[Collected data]
◆ ◆ ◆ ◆ ◆

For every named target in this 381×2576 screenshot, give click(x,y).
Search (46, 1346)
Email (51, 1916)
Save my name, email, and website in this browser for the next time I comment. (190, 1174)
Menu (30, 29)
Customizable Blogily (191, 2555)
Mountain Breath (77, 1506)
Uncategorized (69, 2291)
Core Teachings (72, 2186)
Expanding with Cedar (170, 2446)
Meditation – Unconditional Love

◆ ◆ ◆ ◆ ◆

**WHAT YOU NEED TO DO**
Repeat every entry exactly as written above.

**EXPECTED OUTPUT**
For every named target in this 381×2576 screenshot, give click(x,y).
Search (46, 1346)
Email (51, 1916)
Save my name, email, and website in this browser for the next time I comment. (190, 1174)
Menu (30, 29)
Customizable Blogily (191, 2555)
Mountain Breath (77, 1506)
Uncategorized (69, 2291)
Core Teachings (72, 2186)
Expanding with Cedar (170, 2446)
Meditation – Unconditional Love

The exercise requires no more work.